The tree was produced using MUSCLE and PhyML with the JTT amino acid substitution model, a discrete gamma model with 4 categories and an estimated shape parameter of 1.0. Bootstrapping was performed with 100 replicates. A, cell wall invertase (CWINV); B, neutral invertases (NINV), α and β type NINV according to Nonis et al. [37]; C, vacuolar acid invertase (vAINV); D; sucrose synthase (SUSY), different types according to Bieniawska et al. [38]; E, fructokinase (FK), cytosolic and plastid fructokinases in tomato according to Granot [19]; F, hexokinase (HK), different groups according to Karve et al. [39]; G, Sucrose phosphate synthases (SPS), Arabidopsis types according to Lutfiyya et al. [40]; H, Sucrose transporter (SUT), different groups according to Braun & Slewinski [41]; I, tonoplast monosaccharide transporter (TMT); J, vacuolar glucose transporter (vGT).
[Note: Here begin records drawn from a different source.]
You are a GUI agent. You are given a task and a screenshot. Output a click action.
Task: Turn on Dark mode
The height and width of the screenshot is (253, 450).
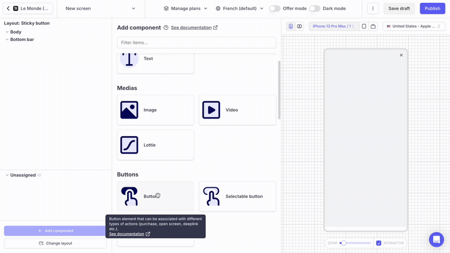pos(314,8)
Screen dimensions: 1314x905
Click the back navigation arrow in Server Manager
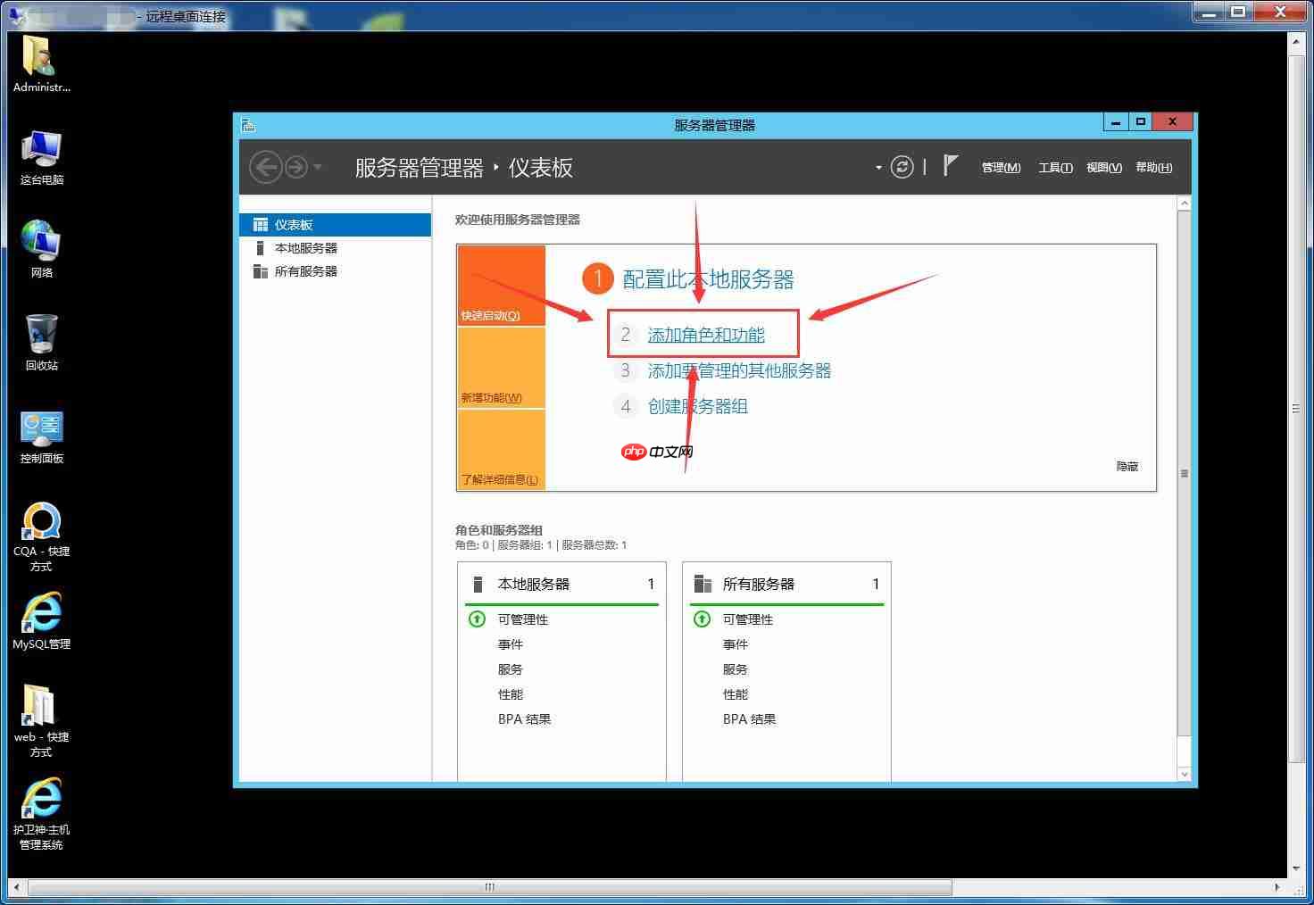coord(265,167)
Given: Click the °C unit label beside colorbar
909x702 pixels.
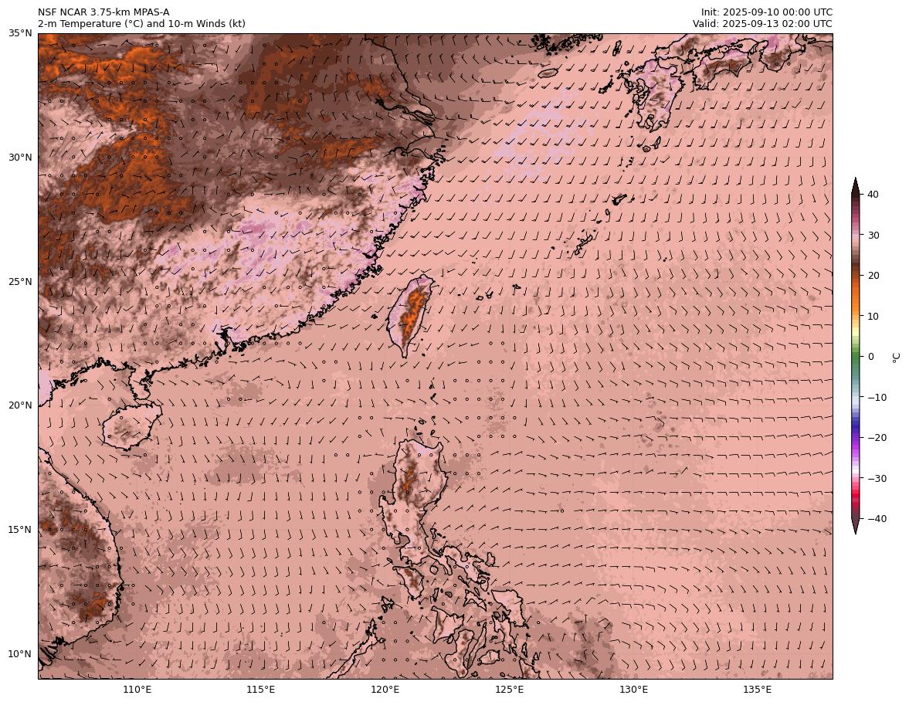Looking at the screenshot, I should (895, 357).
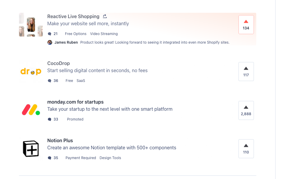Open the CocoDrop drop logo thumbnail
The width and height of the screenshot is (288, 179).
31,72
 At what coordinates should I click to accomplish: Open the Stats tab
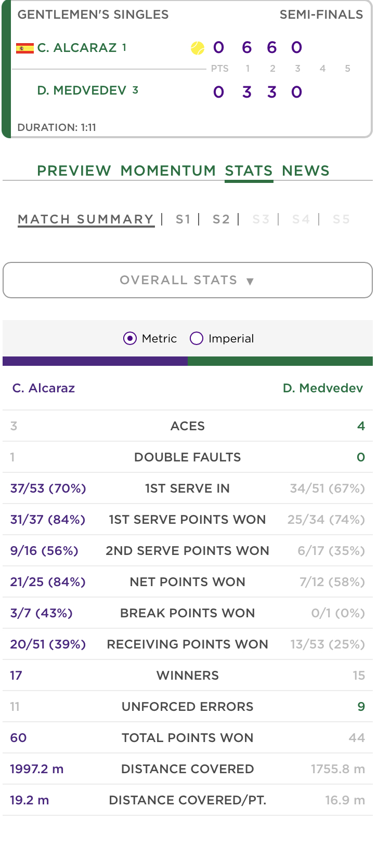pos(249,170)
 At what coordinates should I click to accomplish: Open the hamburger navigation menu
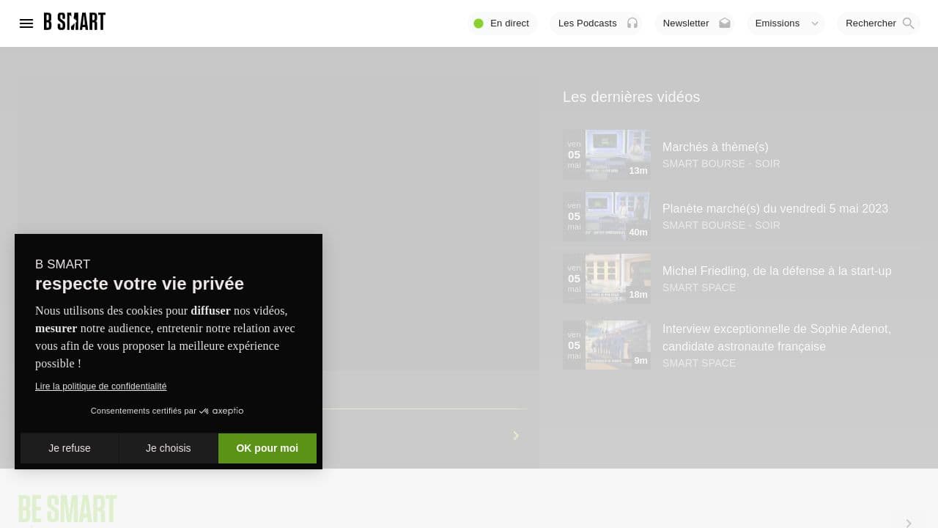coord(26,23)
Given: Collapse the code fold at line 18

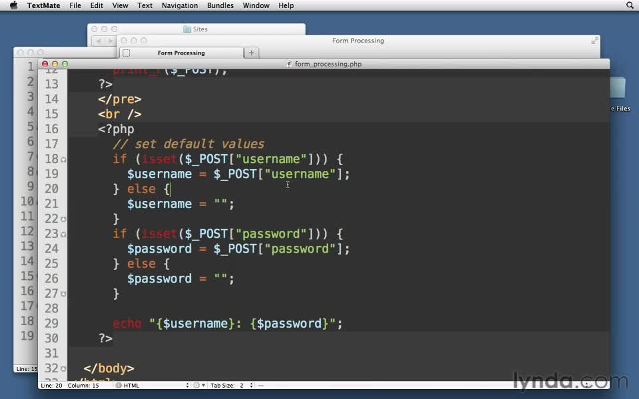Looking at the screenshot, I should pos(64,160).
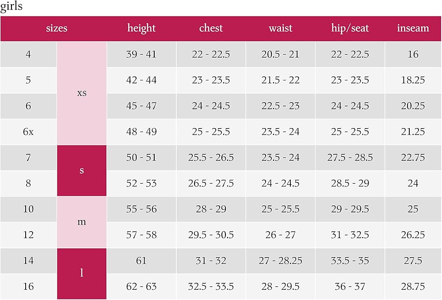Click the 'height' column header
Viewport: 442px width, 300px height.
coord(141,28)
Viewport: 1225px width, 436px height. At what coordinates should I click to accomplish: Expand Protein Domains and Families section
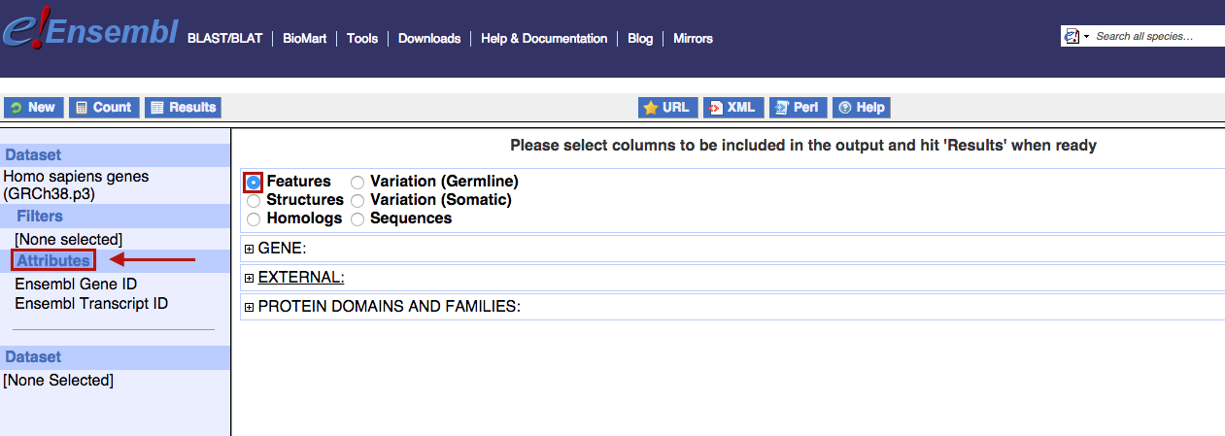(250, 308)
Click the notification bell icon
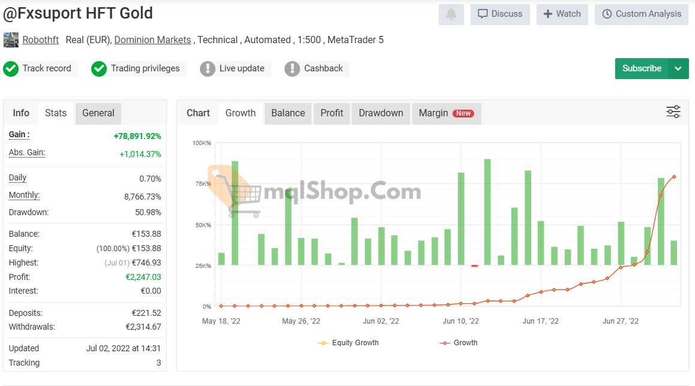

https://doi.org/10.1371/journal.pone.0033055.g002

Five SUSYs were identified in Malus and their predicted localization had possibilities in cytosol, mitochondria or plastids (data not shown). Both MdSUSY1 and MdSUSY4 shared high homology and were in the same group with AtSUSY1 (A5g20830) and AtSUSY4 (At3g43190) according to Bieniawska et al. [38]. MdSUSY2 and MdSUSY3 were in the same phylogeny group with AtSUSY2 (At5g49190) and AtSUSY3 (At4g02280), respectively. However, MdSUSY5 belonged to another Arabidopsis SUSY group: SUSY A [38] (Figure 2D).
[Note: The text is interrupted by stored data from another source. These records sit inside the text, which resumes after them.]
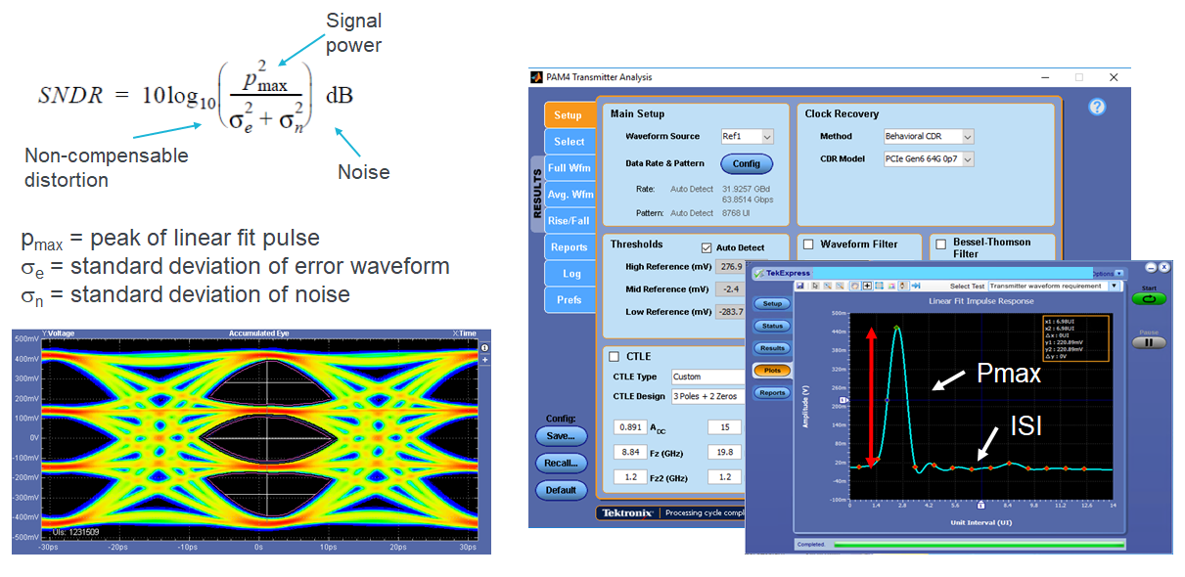Viewport: 1185px width, 577px height.
Task: Switch to the Full Wfm tab
Action: click(569, 168)
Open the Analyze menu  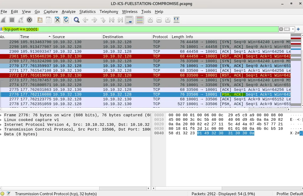click(x=69, y=12)
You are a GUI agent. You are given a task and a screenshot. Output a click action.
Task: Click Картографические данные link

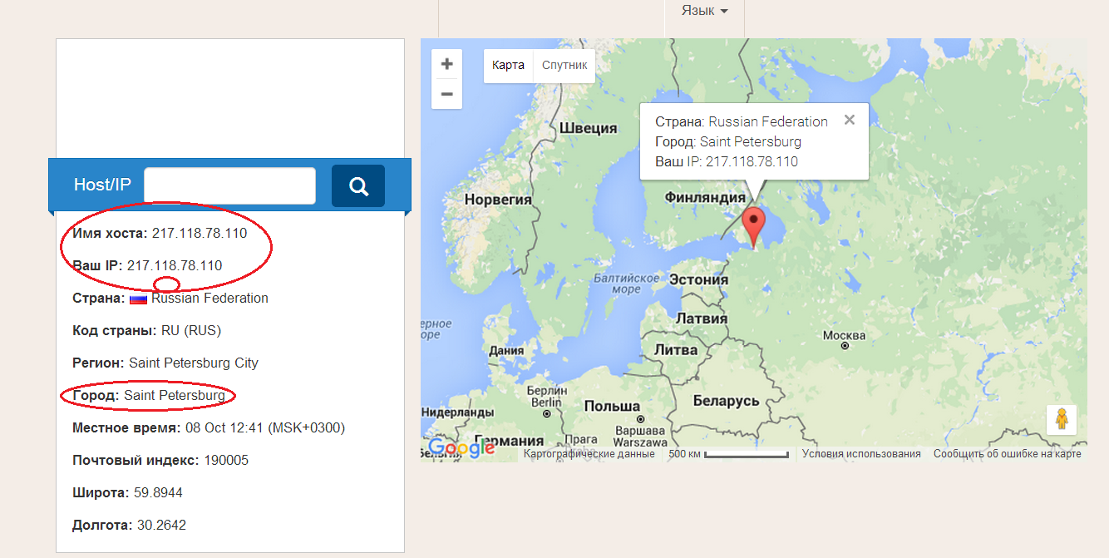pyautogui.click(x=589, y=454)
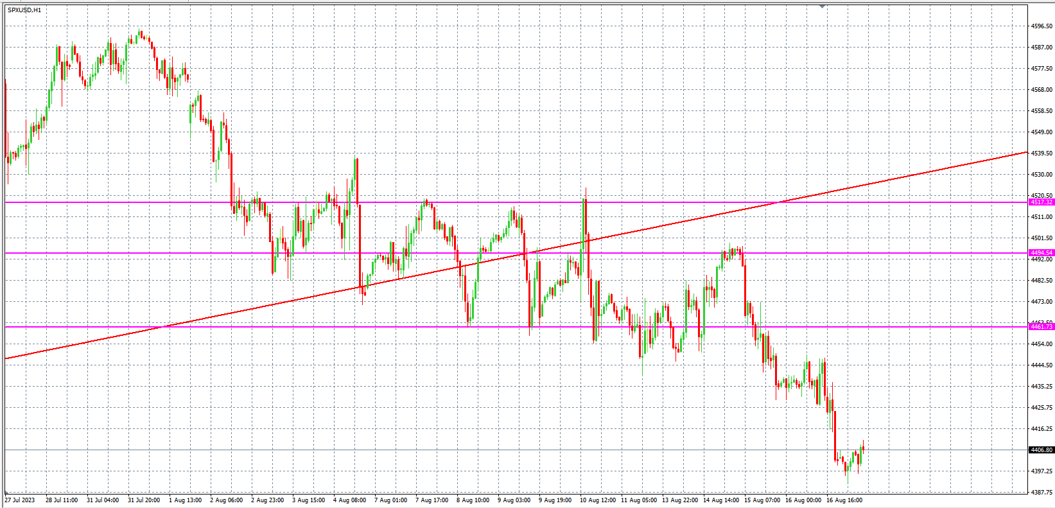Click the SPXUSD,H1 symbol label
This screenshot has height=508, width=1055.
coord(24,10)
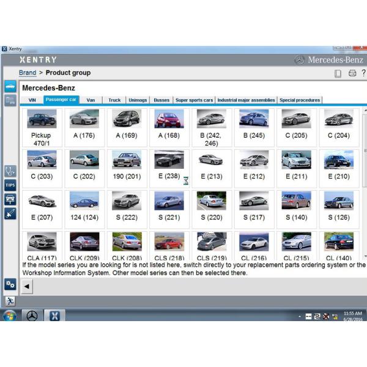Open the gears settings icon in sidebar
This screenshot has width=367, height=367.
[x=10, y=284]
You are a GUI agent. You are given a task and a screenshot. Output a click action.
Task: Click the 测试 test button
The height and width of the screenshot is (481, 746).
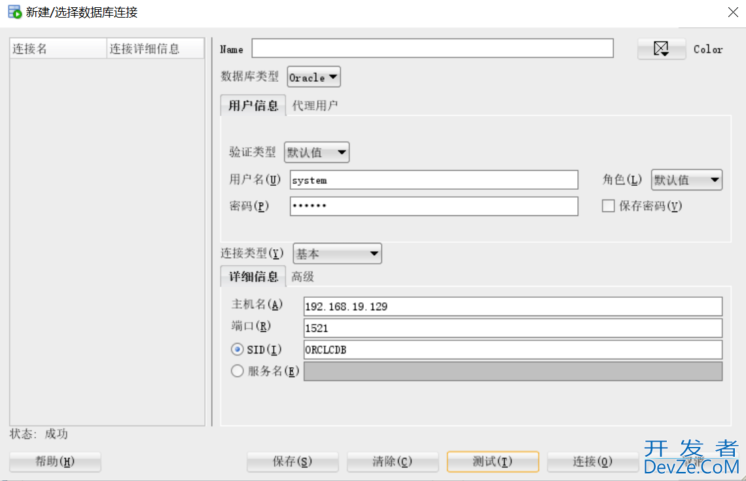coord(492,461)
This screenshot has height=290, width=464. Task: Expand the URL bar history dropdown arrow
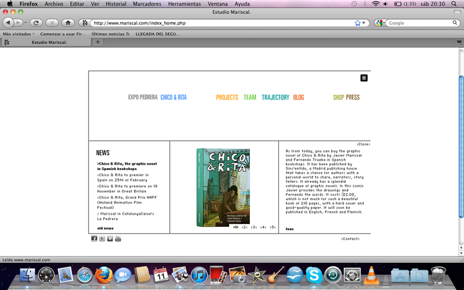[x=365, y=23]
Four orthologs of FK were found in Malus genome. MdFK1 had high similarity with cytosol-localized LeFK1 (AAB57733) and shared high similarity with MdFK4; MdFK2 belonged to another clade with cytosol-localized LeFK2 (AAB57734); MdFK3 encoded a predicted plastid-localized FK (data not shown) and had the highest similarity with LeFK3 (AAR24912) (Figure 2E).

Of the five ortholog of HK identified in Malus, both MdHK1 and MdHK2 had high homology with AtHK1 (At4g29130) and AtHK2 (At2g19860), respectively, and both belonged to HK ‘group 6’ according to Karve et al. [39]; MdHK3 was an ortholog gene of AtHK3 (At1g47840) and in the ‘group 4’ of Arabidopsis HK [39]; MdHK4 was in the same clade with AtHKL3 (At4g37840), which belonged to the ‘group 5’; MdHK5 and MdHK6 had high homology and were in the same clade with AtHKL1 (At1g50460) and AtHKL2 (At3g20040), both of which were in the ‘group 3’ [39] (Figure 2F).
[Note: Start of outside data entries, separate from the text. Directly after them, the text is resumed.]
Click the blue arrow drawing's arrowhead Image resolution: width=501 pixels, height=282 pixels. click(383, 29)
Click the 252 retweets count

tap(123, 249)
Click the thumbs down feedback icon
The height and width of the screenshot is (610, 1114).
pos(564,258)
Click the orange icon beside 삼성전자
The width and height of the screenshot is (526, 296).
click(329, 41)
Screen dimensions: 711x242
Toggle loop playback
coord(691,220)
Six MdSPSs identified in Malus covered 3 Arabidopsis SPS groups according to Lutfiyya et al. [40]. MdSPS1 to MdSPS3 belonged to the same group as Arabidopsis AtSPSA1 (At5g20280) and AtSPSA2 (At5g11110), and both MdSPS1 and MdSPS2 shared high similarity and had high homology with AtSPSA1, while MdSPS3 was homologous to AtSPSA2. MdSPS4 was an ortholog gene of AtSPSB (At1g04920) in another clade. Both MdSPS5 and MdSPS6 shared high similarity and were in the same group with AtSPSC (At4g10120) (Figure 2G).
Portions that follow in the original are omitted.